* **Task details**
Could you write out the listing below again, exactly?

== Segment start ==

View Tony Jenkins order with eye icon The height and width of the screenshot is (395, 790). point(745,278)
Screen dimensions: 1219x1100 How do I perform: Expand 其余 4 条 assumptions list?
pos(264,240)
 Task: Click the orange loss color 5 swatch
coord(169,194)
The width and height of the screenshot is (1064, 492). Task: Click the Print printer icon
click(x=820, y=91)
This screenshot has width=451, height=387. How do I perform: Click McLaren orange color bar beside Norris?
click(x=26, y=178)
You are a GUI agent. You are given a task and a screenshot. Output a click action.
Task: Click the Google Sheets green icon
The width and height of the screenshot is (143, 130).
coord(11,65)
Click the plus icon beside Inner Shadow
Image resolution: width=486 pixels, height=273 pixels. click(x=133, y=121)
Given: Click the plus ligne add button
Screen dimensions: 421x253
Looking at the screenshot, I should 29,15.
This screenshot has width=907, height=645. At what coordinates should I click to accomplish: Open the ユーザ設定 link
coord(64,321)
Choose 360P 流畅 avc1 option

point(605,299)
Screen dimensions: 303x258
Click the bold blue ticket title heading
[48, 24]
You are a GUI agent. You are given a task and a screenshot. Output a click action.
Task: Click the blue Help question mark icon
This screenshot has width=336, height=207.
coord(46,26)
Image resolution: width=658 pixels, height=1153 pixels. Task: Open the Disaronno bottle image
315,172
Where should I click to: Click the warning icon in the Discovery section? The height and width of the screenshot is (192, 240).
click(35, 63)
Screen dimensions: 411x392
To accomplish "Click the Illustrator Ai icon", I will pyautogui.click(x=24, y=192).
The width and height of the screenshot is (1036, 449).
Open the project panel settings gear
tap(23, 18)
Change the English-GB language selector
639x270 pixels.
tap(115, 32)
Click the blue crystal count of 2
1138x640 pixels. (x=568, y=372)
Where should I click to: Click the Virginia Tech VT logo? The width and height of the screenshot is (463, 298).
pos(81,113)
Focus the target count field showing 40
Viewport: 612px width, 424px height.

== Segment end ==

* **Exercise response**
View Tony Jenkins order with eye icon The height and width of the screenshot is (395, 790). point(745,278)
Screen dimensions: 1219x1100 How do I perform: Expand 其余 4 条 assumptions list?
pos(264,240)
 Task: Click the orange loss color 5 swatch
coord(169,194)
The width and height of the screenshot is (1064, 492). Task: Click the Print printer icon
click(x=820, y=91)
This screenshot has width=451, height=387. How do I perform: Click McLaren orange color bar beside Norris?
click(x=26, y=178)
You are a GUI agent. You are given a task and a screenshot. Output a click action.
Task: Click the Google Sheets green icon
The width and height of the screenshot is (143, 130).
coord(11,65)
Click the plus icon beside Inner Shadow
Image resolution: width=486 pixels, height=273 pixels. click(x=133, y=121)
Given: Click the plus ligne add button
Screen dimensions: 421x253
Looking at the screenshot, I should 29,15.
This screenshot has width=907, height=645. At what coordinates should I click to accomplish: Open the ユーザ設定 link
coord(64,321)
Choose 360P 流畅 avc1 option

point(605,299)
Screen dimensions: 303x258
Click the bold blue ticket title heading
[48, 24]
You are a GUI agent. You are given a task and a screenshot. Output a click action.
Task: Click the blue Help question mark icon
This screenshot has width=336, height=207.
coord(46,26)
Image resolution: width=658 pixels, height=1153 pixels. Task: Open the Disaronno bottle image
315,172
Where should I click to: Click the warning icon in the Discovery section? The height and width of the screenshot is (192, 240).
click(35, 63)
Screen dimensions: 411x392
To accomplish "Click the Illustrator Ai icon", I will pyautogui.click(x=24, y=192).
The width and height of the screenshot is (1036, 449).
Open the project panel settings gear
tap(23, 18)
Change the English-GB language selector
639x270 pixels.
tap(115, 32)
Click the blue crystal count of 2
1138x640 pixels. (x=568, y=372)
Where should I click to: Click the Virginia Tech VT logo? The width and height of the screenshot is (463, 298).
pos(81,113)
Focus the target count field showing 40
Viewport: 612px width, 424px height.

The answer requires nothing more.